When it appears that Flo sets up Johnny to be ambushed by Jack Buck, Johnny makes his getaway to a reclusive Floracian Monastery, where the brothers of the order make their living growing and selling flowers to help beautify the world. Brother Superior is portrayed by affable Donald Crisp in a calm and self assured manner. Entranced by the serene way of life of the brothers, Johnny makes it his own, and takes for his name a personal preference - Brother Orchid. When the brothers' way of life is threatened by their inability to pay tribute to Buck's protective association, Little John is back to his gangster ways to set things right, but this time forming a gang of Clarence Fletcher's Western buddies who have hit town to attend Fletcher's marriage to Flo!
Robinson and Bogart made a total of five films together, with Robinson getting top billing in all but 1948's "Key Largo". The others include "Bullets or Ballots" (1936), "Kid Galahad" (1937), and "The Amazing Dr. Clitterhouse" (1938). "Brother Orchid" was the only film in which Ann Sothern appeared with either Bogey or Robinson. For fans of any of these stars, or of classic films of the 1930's and 40's, all of the films mentioned are recommended.

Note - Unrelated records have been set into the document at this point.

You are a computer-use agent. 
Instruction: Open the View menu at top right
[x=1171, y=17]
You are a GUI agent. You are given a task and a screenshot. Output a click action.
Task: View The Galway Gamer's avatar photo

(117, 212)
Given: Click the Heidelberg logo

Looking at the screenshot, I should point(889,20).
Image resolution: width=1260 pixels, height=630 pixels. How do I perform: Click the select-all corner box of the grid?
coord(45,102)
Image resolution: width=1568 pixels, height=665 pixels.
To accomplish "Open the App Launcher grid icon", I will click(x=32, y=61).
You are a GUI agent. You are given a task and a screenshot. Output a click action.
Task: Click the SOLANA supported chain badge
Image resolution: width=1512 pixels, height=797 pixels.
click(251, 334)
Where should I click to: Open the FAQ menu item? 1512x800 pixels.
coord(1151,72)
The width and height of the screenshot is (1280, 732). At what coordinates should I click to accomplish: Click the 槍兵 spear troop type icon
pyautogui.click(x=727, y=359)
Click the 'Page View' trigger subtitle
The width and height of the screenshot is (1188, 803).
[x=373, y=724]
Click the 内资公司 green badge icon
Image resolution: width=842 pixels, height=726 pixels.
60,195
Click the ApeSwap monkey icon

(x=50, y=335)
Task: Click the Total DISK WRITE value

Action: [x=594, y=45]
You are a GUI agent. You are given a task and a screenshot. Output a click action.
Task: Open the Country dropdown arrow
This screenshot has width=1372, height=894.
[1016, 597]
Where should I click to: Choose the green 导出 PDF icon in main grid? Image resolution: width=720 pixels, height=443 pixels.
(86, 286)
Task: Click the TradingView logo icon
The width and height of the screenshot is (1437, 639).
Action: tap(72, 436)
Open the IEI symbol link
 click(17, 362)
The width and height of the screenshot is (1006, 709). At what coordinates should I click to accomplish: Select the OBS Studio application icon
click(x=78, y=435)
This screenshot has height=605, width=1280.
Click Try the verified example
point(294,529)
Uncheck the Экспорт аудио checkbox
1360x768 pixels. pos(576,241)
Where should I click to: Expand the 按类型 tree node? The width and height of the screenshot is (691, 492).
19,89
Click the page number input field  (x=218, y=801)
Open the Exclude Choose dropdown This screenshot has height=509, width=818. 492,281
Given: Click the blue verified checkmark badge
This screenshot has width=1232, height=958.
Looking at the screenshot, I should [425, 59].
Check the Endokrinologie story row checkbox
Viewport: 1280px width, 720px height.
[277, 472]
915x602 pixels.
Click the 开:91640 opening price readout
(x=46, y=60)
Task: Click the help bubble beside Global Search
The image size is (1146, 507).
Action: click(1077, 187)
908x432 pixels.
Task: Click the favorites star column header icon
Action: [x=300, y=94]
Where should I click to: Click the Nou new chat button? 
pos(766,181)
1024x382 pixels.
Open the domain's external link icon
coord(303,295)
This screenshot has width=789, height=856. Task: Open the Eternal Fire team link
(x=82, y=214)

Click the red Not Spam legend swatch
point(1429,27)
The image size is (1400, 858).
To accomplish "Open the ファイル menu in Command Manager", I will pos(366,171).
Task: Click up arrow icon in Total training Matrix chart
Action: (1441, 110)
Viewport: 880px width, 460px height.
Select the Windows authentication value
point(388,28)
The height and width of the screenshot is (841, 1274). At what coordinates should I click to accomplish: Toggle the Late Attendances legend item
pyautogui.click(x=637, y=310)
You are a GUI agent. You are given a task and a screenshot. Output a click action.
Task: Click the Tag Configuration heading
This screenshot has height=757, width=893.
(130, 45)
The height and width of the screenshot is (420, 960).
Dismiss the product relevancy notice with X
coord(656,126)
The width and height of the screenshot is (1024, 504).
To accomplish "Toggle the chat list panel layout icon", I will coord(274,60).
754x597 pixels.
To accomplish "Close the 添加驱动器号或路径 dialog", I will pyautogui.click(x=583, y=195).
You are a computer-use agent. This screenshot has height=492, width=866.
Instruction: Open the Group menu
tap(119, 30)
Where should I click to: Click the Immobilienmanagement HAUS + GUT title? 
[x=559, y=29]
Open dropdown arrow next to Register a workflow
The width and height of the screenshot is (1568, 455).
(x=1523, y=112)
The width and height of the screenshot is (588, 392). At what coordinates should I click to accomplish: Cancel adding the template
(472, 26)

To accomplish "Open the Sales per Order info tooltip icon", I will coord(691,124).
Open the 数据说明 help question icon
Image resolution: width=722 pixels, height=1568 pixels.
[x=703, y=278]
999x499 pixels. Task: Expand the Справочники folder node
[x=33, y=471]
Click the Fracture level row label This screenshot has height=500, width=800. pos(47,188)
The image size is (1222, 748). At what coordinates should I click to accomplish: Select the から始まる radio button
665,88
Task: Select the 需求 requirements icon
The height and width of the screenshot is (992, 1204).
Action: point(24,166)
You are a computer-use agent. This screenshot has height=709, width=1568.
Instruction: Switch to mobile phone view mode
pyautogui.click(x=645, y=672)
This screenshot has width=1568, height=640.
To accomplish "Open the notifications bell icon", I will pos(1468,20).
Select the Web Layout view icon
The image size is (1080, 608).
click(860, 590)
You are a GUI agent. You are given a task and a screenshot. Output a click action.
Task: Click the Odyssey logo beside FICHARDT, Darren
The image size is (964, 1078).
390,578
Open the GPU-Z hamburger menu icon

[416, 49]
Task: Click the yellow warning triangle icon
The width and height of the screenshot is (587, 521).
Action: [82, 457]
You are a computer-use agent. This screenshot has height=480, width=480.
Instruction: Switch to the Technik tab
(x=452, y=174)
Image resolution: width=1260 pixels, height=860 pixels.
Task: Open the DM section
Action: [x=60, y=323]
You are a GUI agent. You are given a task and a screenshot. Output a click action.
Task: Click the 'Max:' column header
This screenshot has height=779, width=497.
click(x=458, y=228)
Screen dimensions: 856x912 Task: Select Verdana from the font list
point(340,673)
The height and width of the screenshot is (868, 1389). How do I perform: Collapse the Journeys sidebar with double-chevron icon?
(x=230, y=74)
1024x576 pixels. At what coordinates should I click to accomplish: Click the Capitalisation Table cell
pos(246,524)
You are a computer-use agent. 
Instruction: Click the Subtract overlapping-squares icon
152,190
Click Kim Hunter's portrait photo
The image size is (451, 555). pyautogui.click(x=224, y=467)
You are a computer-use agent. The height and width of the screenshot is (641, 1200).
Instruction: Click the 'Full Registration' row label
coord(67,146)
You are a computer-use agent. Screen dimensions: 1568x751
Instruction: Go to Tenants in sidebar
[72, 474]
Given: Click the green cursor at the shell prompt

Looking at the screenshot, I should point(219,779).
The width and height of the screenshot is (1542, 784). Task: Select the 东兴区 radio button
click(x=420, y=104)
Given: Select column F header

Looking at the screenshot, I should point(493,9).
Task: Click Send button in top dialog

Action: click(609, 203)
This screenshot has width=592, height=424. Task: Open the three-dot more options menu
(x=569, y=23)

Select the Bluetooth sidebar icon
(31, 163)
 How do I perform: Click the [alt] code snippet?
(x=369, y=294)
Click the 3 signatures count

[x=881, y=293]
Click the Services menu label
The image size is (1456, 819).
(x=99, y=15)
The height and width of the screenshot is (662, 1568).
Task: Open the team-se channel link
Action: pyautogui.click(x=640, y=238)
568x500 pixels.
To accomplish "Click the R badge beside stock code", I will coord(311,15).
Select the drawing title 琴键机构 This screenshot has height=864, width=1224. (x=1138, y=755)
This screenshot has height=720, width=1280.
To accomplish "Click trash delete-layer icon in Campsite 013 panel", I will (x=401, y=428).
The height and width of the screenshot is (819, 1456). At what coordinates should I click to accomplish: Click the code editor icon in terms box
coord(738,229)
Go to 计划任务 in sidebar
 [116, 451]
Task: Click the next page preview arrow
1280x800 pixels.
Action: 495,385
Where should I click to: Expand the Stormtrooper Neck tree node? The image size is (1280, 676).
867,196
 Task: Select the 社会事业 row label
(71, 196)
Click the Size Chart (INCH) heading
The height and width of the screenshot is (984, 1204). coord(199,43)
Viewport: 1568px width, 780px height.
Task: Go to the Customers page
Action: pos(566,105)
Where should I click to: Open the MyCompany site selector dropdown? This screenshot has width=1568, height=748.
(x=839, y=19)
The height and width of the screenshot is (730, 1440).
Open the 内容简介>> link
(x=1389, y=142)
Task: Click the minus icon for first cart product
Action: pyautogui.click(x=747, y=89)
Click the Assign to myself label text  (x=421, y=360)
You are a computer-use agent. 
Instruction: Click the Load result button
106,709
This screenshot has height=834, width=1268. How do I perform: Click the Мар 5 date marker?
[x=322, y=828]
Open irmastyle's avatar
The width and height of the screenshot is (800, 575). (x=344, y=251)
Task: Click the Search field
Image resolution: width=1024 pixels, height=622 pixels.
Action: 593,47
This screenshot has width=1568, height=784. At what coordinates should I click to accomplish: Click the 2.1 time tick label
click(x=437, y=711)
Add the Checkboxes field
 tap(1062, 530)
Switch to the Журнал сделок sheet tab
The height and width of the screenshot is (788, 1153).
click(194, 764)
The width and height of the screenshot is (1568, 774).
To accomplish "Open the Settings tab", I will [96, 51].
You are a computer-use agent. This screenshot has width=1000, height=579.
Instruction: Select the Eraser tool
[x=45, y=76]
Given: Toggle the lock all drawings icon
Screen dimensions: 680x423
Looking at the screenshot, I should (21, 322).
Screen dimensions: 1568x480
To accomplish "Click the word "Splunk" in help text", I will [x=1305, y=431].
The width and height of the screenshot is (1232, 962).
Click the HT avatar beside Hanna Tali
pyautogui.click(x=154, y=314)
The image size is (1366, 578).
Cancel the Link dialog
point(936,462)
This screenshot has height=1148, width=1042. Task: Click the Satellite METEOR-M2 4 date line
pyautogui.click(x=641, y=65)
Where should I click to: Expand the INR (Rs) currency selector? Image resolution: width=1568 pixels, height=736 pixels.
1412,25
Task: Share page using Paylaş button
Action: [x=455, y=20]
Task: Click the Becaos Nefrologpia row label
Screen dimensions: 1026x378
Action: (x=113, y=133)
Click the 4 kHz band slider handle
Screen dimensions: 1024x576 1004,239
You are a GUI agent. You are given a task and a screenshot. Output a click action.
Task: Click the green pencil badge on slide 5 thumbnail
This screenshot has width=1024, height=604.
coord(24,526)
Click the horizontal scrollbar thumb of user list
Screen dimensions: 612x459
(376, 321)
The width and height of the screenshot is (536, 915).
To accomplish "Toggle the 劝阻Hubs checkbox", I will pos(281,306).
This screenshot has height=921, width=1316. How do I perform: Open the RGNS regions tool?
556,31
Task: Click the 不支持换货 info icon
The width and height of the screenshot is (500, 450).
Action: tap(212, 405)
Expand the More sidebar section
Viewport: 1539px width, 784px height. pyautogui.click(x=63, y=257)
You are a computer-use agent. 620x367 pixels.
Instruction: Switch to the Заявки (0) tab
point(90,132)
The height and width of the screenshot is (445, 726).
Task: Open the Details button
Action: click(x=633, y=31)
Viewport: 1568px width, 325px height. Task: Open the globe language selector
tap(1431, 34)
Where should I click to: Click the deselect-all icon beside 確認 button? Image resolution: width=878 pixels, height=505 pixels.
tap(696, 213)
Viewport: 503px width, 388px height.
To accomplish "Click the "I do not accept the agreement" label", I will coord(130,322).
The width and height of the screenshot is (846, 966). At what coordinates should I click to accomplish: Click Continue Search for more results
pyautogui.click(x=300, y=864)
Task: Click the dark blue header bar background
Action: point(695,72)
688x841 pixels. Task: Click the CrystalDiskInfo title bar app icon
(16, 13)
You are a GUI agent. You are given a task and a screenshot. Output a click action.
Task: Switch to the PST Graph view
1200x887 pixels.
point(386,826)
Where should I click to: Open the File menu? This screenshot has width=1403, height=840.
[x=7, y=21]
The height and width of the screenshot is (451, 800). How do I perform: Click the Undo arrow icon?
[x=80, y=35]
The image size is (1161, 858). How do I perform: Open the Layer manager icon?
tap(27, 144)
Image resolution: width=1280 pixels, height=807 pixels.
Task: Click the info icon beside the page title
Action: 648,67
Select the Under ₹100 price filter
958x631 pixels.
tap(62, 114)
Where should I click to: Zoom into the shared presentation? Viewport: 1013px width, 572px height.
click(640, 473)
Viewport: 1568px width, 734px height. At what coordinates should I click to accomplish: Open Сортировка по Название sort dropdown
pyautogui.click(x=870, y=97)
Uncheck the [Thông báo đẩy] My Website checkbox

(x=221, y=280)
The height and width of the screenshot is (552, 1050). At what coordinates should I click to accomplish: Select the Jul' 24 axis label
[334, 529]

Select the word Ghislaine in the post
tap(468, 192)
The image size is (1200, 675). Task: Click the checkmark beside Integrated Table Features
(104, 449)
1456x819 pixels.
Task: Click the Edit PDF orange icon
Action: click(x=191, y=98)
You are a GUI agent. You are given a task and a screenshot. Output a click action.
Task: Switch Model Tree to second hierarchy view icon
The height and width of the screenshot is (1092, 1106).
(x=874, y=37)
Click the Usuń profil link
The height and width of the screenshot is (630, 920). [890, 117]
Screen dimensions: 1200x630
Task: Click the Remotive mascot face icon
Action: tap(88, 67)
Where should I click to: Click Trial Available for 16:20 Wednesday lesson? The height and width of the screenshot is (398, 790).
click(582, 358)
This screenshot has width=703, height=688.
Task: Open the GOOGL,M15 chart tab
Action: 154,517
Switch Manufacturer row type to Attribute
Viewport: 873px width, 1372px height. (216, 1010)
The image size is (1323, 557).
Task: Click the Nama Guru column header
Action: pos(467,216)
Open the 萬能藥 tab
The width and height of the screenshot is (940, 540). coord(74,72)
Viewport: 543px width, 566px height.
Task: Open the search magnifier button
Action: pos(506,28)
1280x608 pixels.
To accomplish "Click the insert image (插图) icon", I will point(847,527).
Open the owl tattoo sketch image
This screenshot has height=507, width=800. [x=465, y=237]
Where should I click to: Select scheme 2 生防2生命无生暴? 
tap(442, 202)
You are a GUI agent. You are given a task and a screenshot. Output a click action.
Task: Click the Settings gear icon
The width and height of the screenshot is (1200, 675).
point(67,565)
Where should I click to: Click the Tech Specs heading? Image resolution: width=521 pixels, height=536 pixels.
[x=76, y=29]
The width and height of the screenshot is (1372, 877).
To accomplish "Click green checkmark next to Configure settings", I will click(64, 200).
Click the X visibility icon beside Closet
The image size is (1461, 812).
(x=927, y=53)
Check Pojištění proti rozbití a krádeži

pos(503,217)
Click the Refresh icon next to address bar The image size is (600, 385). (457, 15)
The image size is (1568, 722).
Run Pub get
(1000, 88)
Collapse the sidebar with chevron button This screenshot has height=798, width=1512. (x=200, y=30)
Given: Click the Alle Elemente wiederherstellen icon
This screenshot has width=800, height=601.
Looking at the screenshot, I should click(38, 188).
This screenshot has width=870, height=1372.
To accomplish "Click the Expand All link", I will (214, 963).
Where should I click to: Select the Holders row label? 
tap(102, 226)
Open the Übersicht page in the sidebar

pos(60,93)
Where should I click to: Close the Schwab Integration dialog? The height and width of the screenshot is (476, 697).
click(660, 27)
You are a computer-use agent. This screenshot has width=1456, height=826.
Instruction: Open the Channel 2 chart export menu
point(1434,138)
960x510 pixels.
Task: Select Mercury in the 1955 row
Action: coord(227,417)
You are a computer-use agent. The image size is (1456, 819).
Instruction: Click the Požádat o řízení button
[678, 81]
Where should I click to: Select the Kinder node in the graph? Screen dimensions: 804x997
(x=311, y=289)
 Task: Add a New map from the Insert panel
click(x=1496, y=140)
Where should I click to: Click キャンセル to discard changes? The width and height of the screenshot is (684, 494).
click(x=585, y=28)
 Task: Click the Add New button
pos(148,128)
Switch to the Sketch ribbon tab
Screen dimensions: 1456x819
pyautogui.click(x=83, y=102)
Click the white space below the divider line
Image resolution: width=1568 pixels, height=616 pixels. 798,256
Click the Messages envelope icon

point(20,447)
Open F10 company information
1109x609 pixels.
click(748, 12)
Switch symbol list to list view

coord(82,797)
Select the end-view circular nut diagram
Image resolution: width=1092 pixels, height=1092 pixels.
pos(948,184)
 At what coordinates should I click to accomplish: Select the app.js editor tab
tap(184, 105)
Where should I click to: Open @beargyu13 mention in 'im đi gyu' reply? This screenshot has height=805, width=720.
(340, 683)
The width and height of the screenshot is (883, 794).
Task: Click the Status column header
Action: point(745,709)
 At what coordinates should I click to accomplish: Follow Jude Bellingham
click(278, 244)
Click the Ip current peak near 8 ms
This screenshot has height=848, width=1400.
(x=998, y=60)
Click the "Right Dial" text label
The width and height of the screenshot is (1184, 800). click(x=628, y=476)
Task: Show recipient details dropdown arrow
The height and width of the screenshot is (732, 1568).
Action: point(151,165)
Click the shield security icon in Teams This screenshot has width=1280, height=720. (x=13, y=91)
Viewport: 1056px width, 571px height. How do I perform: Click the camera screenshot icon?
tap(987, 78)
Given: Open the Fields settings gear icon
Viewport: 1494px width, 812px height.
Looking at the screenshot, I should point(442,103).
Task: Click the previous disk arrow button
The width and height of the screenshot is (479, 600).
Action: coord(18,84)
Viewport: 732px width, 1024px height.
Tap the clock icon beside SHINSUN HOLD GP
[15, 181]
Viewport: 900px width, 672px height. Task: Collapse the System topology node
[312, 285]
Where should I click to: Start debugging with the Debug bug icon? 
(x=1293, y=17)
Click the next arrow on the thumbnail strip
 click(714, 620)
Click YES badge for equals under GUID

Worth renting or catching on late night TV, "Brother Orchid" is a 1940 hybrid, a film that uneasily coasts between comedy and drama. With both Edward G. Robinson and Humphrey Bogart capturing theater marquees with both violent crime and some serious drama roles this film is sort of a detour but it's a good one.
Robinson plays a gangster chief who quits the mob to undertake a long and financially ruinous Grand Tour of Europe. Returning to the U.S. he is astounded to discover that he can't pick up the reins he once held firmly and that his former underboss, Bogart, wants him out of the way - permanently. Bogart's talent is not very much on display in this movie.
Robinson winds up hiding in a friary populated by gentle souls and, of course, his condition is gentled under their patient ministration.
Ann Sothern is terrific as his "fiancee," a gang moll waiting long and patiently for the march to the altar. Ralph Bellamy is amusing as a Western rancher who exudes a patience and understanding more often associated with saints than cowboys.
For those who enjoy the pre-World War II Hollywood crime films this one is just different enough from the formula, and very violent, ones.